One of the ways in which researchers might test a link is to undertake a review of twins. If both twins have myopia, does that strengthen the argument for a genetic link? Well, it might do, but here again, we are back with the book/computer argument. And if only one twin has marked myopia, does that argue against an inherited condition? Well, it might do, but one twin may be bookish and one sporty, and it is known that time spent outdoors can help to reduce the development of myopia.
This doesn’t mean that research cannot identify whether myopia is caused by inherited genetic or by environmental factors. But it does mean that researchers have to be rigorous in the way in which they select and manage population data. And when they do so, myopia emerges as a complex condition which can be caused by a mix of genetic and environmental factors.
Parental myopia is now generally recognised as playing its part, with one study  commenting that:
“parental myopia has a significant positive association with a child's risk of developing myopia;” adding, “Children of two parents with myopia have a higher risk of developing myopia than those who have one parent with myopia.”

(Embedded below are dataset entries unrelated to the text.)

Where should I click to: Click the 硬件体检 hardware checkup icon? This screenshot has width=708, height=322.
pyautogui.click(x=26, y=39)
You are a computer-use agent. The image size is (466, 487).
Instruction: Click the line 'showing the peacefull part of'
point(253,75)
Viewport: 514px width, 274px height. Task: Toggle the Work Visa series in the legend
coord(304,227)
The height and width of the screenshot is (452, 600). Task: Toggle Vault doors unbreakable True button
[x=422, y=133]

With that in mind, what genetic factors might play their part in increasing the risk of developing myopia? The first breakthrough came in 1981  when a genetic locus (the fixed point on a chromosome where a genetic marker is found) MYP1 was identified in a Greek family. This particular marker was interesting in that it only affected the male line. Since that time, further markers have been identified; with one 2020 study alone identifying 336 novel genetic loci associated with refractive errors, including those caused by myopia. And scientists believe that that is only the start, with more investigation required in order to fully map the effects of genetic instructions within the eye.
Why so many? Well, for a start, the eye is incredibly complex, so different genes can influence the chance of developing myopia in different ways. Let’s start by looking at one of the more common aspects of myopia, the abnormal growth of the eyeball which leads to light being focused in the wrong place within the eye. If an inherited gene variant contains the instruction that eye length is greater than normal, then myopia will follow. Similarly, if a gene code makes the eye continue to grow beyond normal limits, then the chance of developing myopia is greater than normal.

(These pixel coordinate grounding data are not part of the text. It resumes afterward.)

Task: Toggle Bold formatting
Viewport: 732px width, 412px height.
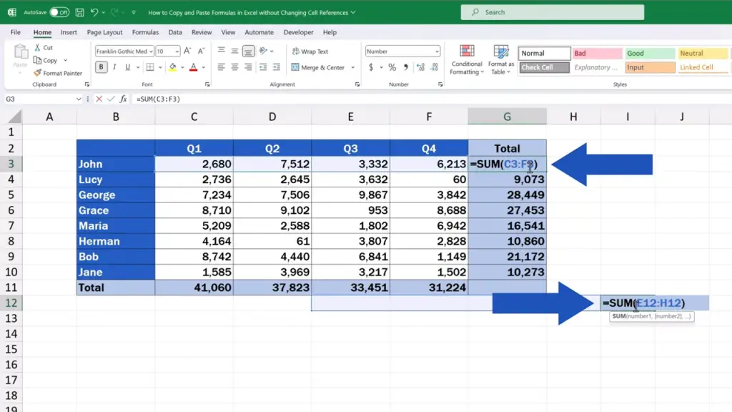Action: (101, 67)
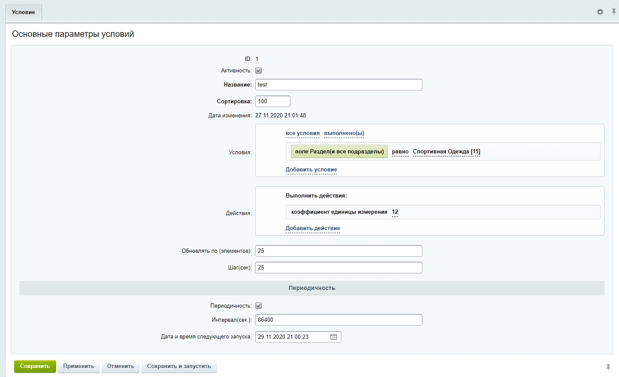
Task: Click the Добавить условие link
Action: coord(311,170)
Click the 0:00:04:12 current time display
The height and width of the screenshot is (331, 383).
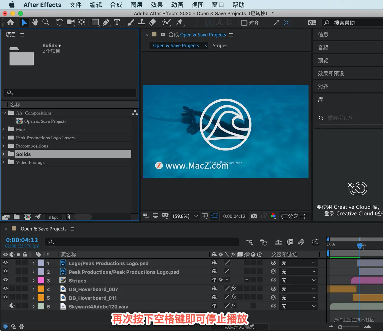coord(22,240)
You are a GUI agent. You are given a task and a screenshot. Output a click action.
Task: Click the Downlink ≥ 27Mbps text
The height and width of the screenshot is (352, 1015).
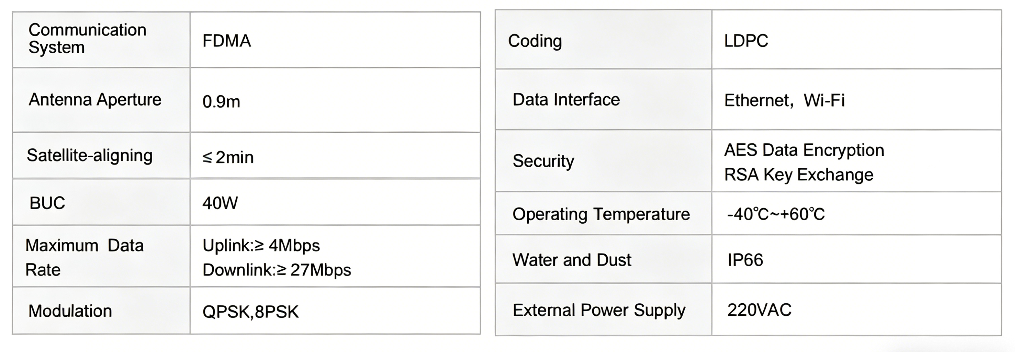coord(277,270)
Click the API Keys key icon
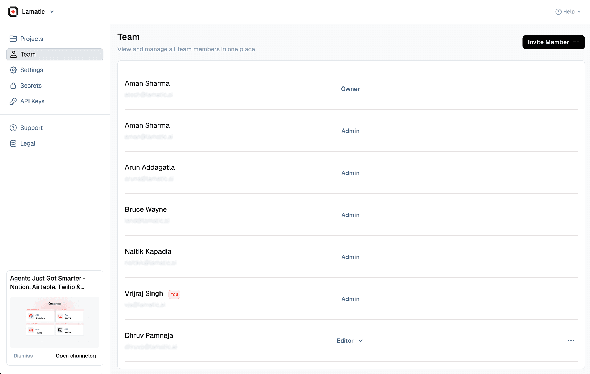The width and height of the screenshot is (590, 374). click(13, 101)
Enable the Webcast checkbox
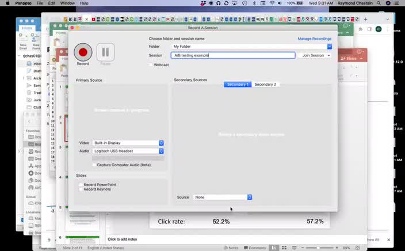 [151, 65]
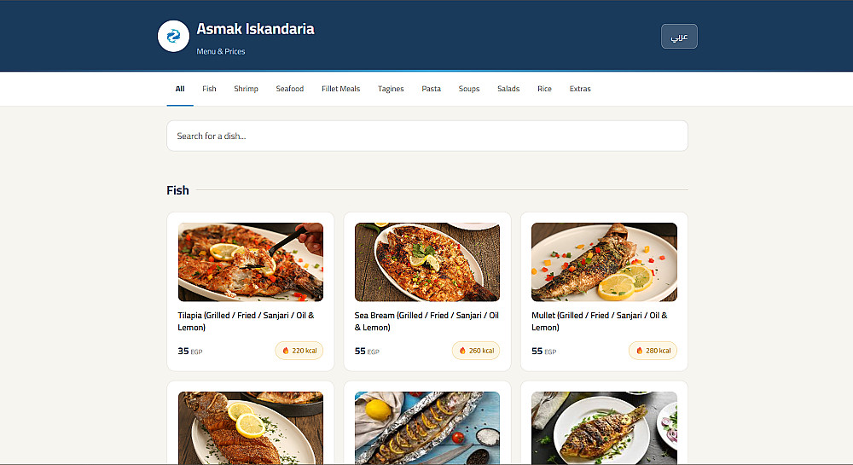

There are also other aspects of the eye which can influence the development of myopia. How the eye develops is partially dependent on the amount of light which it receives. That’s why spending time outdoors is an important myopia management tool.

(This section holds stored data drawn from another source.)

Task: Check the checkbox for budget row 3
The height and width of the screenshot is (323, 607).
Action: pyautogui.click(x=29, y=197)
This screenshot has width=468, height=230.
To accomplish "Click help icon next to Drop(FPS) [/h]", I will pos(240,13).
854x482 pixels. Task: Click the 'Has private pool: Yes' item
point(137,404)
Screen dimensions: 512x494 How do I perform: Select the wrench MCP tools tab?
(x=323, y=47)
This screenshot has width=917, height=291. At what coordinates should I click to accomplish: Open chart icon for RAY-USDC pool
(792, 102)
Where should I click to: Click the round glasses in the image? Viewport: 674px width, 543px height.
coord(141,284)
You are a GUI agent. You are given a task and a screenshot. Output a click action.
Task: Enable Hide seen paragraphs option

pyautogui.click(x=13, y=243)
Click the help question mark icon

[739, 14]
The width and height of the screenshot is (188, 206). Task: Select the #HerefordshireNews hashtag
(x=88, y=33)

But we also know that eye colour can make a difference to light management within the eye and that light management is associated with eye growth. So one study which revealed that dark iris colour was associated with more myopic refractive errors  may not come as much of a surprise. What is perhaps more surprising is that another study found that children with colour vision deficiencies (colour blindness) have a lower incidence of myopia than children with normal colour vision. 
What this shows is that there are many aspects of eye development which can affect the chances of developing myopia, and all of these are controlled by inherited characteristics.
So much so that one review commented that “Genes are estimated to explain up to 80% of the variance in refractive error.” 
However, despite this high percentage, we should not discount environmental factors. In fact, the more that scientists understand the genetic risk and the interdependence between genetic predisposition and environment, the better we can anticipate and plan to mitigate risk factors which may be within our control. In the meantime, early detection is key if we are to manage and perhaps slow down the development of myopia in our children.
In addition, Myopia Focus has launched a change.org campaign, which seeks to get the NHS to recognise myopia as an ocular disease and fund myopia management. Myopia onset usually occurs between six and thirteen years of age - earlier-onset is associated with higher levels of myopia in adult life. 2.6 billion people in the world are myopic, and places like Singapore and South Korea have very high concentrations with 80 per cent or more of the people having myopia.